* _Task to complete_
Only one stretch of the data is wanted: the line containing "You are a computer-use", the line containing "Switch to the", and every line between them, copied exactly.

* _Material for this exercise_
========================================================================

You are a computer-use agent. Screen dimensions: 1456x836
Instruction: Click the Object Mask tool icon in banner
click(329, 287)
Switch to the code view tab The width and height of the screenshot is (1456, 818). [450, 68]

========================================================================

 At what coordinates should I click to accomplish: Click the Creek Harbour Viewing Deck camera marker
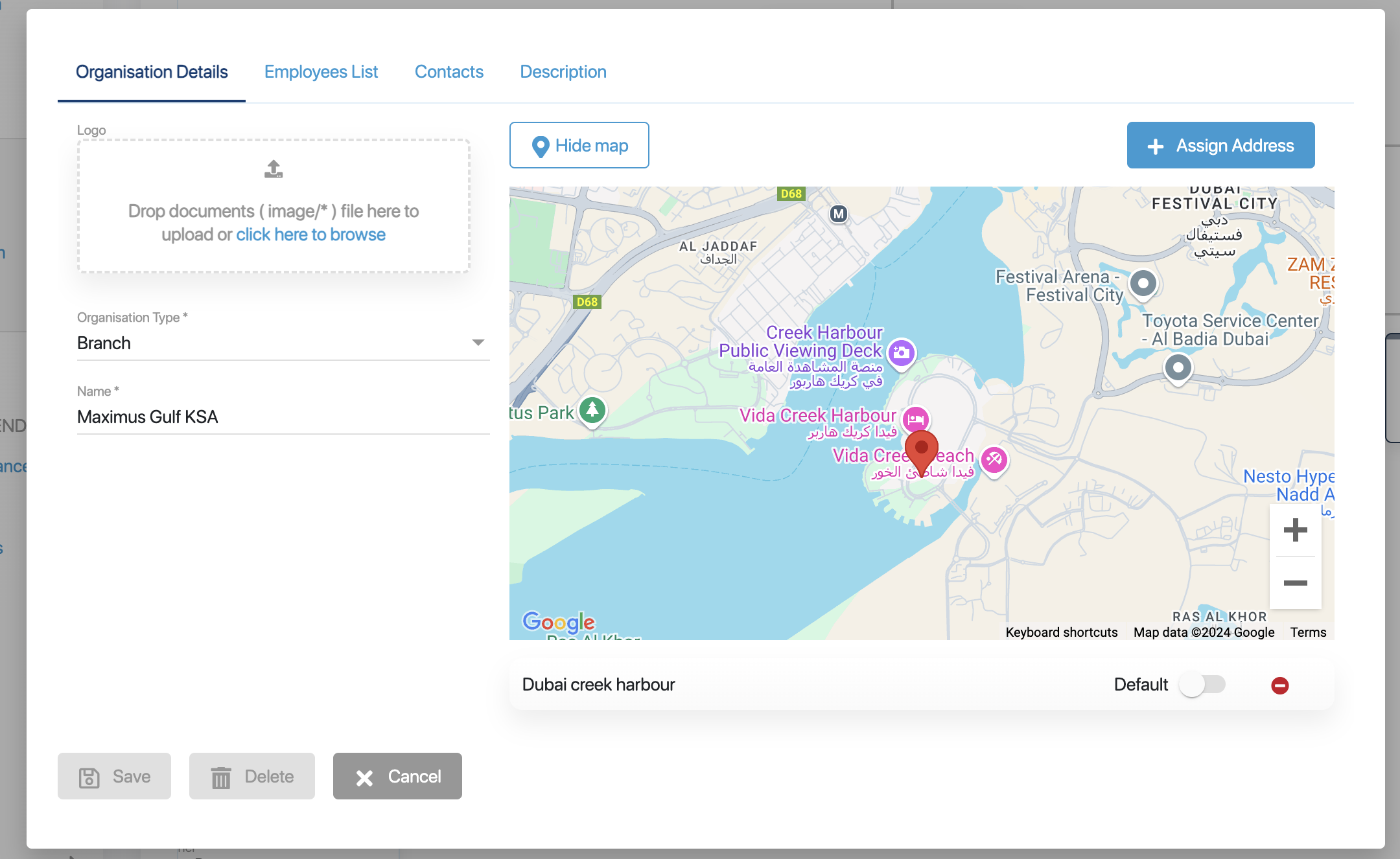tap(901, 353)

========================================================================

* _Your solution_
You are a computer-use agent. Screen dimensions: 1456x836
Instruction: Click the Object Mask tool icon in banner
click(329, 287)
Switch to the code view tab The width and height of the screenshot is (1456, 818). [450, 68]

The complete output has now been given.